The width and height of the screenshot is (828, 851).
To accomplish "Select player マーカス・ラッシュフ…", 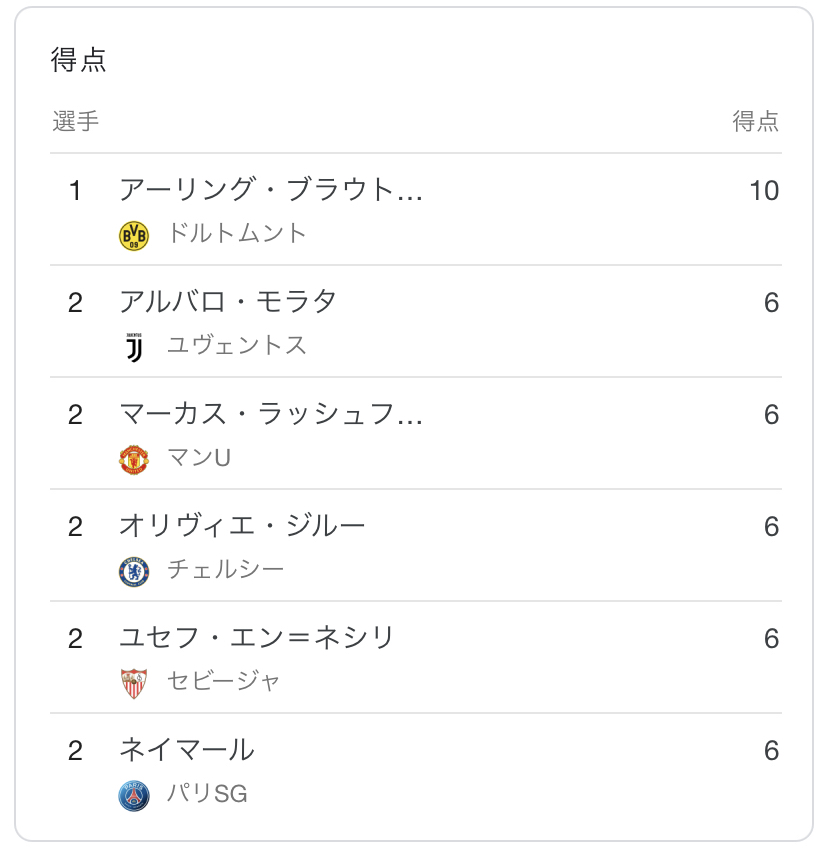I will pos(270,414).
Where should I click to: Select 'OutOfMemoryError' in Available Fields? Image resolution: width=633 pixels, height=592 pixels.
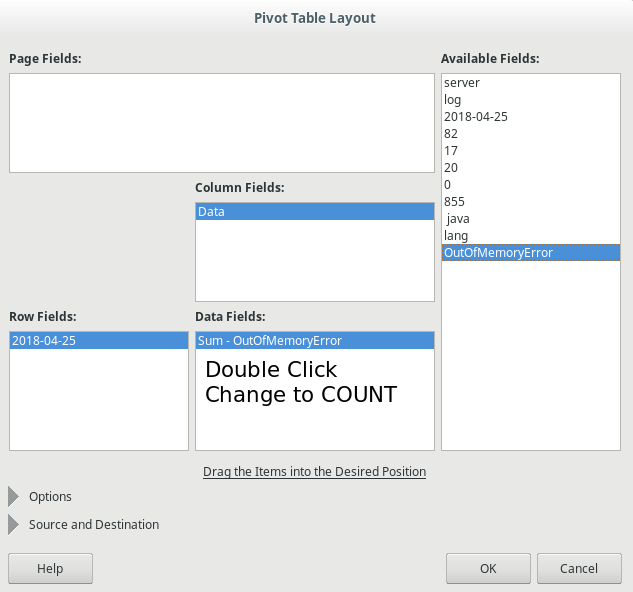click(498, 253)
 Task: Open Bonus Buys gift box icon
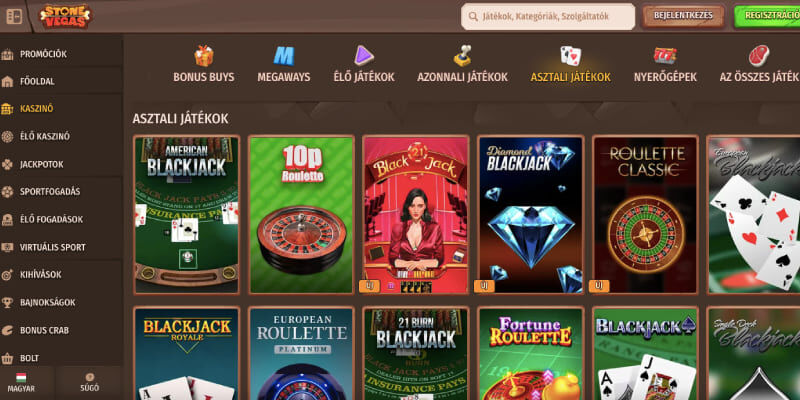204,56
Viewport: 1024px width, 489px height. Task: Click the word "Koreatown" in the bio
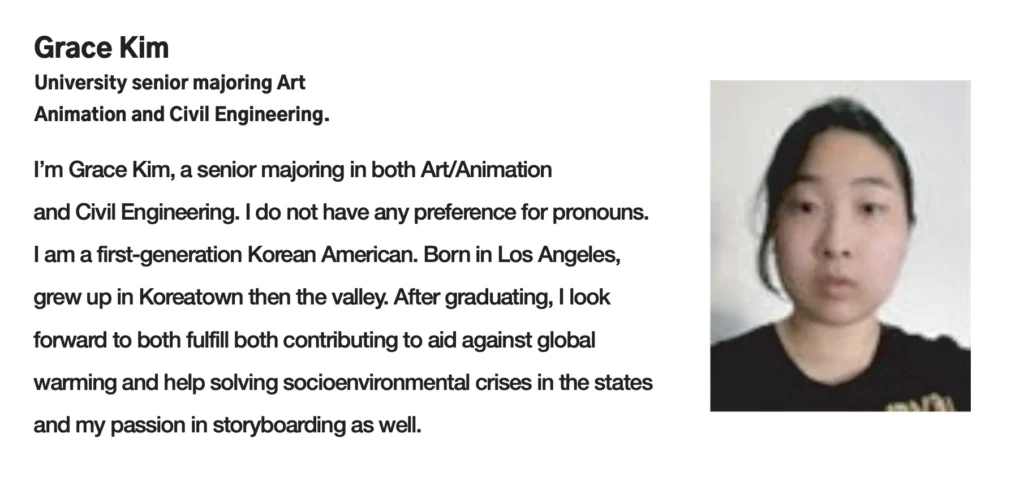coord(193,298)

————————

TASK OBJECTIVE: Each line from the one holding "Where should I" down to the end of the records is to be reproduced unaltered, and the pictures are to be omitted.

ANSWER TO THIS PROBLEM:
Where should I click to: Select 'OutOfMemoryError' in Available Fields? Image resolution: width=633 pixels, height=592 pixels.
click(498, 253)
 Task: Open Bonus Buys gift box icon
204,56
Viewport: 1024px width, 489px height. Task: Click the word "Koreatown" in the bio
coord(193,298)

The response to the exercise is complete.